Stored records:

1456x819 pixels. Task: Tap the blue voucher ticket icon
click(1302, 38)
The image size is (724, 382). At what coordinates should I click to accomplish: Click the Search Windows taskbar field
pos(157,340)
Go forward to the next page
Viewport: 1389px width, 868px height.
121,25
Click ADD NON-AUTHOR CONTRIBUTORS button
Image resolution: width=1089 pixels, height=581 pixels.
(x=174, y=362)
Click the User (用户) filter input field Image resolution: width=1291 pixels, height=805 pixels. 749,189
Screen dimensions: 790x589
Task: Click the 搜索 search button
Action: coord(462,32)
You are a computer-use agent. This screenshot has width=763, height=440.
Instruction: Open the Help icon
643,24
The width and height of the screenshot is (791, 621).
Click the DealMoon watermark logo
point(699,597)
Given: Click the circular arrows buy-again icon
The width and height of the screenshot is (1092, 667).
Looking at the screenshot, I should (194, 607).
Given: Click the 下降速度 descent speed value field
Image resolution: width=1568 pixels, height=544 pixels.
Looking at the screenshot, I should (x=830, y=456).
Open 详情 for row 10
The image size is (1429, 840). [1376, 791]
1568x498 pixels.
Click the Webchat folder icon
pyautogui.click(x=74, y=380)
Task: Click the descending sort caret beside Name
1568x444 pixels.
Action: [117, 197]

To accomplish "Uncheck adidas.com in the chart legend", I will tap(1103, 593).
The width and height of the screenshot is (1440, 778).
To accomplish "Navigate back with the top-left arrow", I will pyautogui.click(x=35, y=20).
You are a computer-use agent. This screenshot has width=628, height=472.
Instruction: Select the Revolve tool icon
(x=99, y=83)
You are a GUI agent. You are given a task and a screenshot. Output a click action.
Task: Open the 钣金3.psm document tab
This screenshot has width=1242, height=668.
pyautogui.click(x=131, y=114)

● **Problem requirements**
Repeat each of the records exactly as written.

● **Problem solution**
1456x819 pixels. Task: Tap the blue voucher ticket icon
click(1302, 38)
The image size is (724, 382). At what coordinates should I click to accomplish: Click the Search Windows taskbar field
pos(157,340)
Go forward to the next page
Viewport: 1389px width, 868px height.
121,25
Click ADD NON-AUTHOR CONTRIBUTORS button
Image resolution: width=1089 pixels, height=581 pixels.
(x=174, y=362)
Click the User (用户) filter input field Image resolution: width=1291 pixels, height=805 pixels. 749,189
Screen dimensions: 790x589
Task: Click the 搜索 search button
Action: coord(462,32)
You are a computer-use agent. This screenshot has width=763, height=440.
Instruction: Open the Help icon
643,24
The width and height of the screenshot is (791, 621).
Click the DealMoon watermark logo
point(699,597)
Given: Click the circular arrows buy-again icon
The width and height of the screenshot is (1092, 667).
Looking at the screenshot, I should (194, 607).
Given: Click the 下降速度 descent speed value field
Image resolution: width=1568 pixels, height=544 pixels.
Looking at the screenshot, I should (x=830, y=456).
Open 详情 for row 10
The image size is (1429, 840). [1376, 791]
1568x498 pixels.
Click the Webchat folder icon
pyautogui.click(x=74, y=380)
Task: Click the descending sort caret beside Name
1568x444 pixels.
Action: [117, 197]

To accomplish "Uncheck adidas.com in the chart legend", I will tap(1103, 593).
The width and height of the screenshot is (1440, 778).
To accomplish "Navigate back with the top-left arrow", I will pyautogui.click(x=35, y=20).
You are a computer-use agent. This screenshot has width=628, height=472.
Instruction: Select the Revolve tool icon
(x=99, y=83)
You are a GUI agent. You are given a task and a screenshot. Output a click action.
Task: Open the 钣金3.psm document tab
This screenshot has width=1242, height=668.
pyautogui.click(x=131, y=114)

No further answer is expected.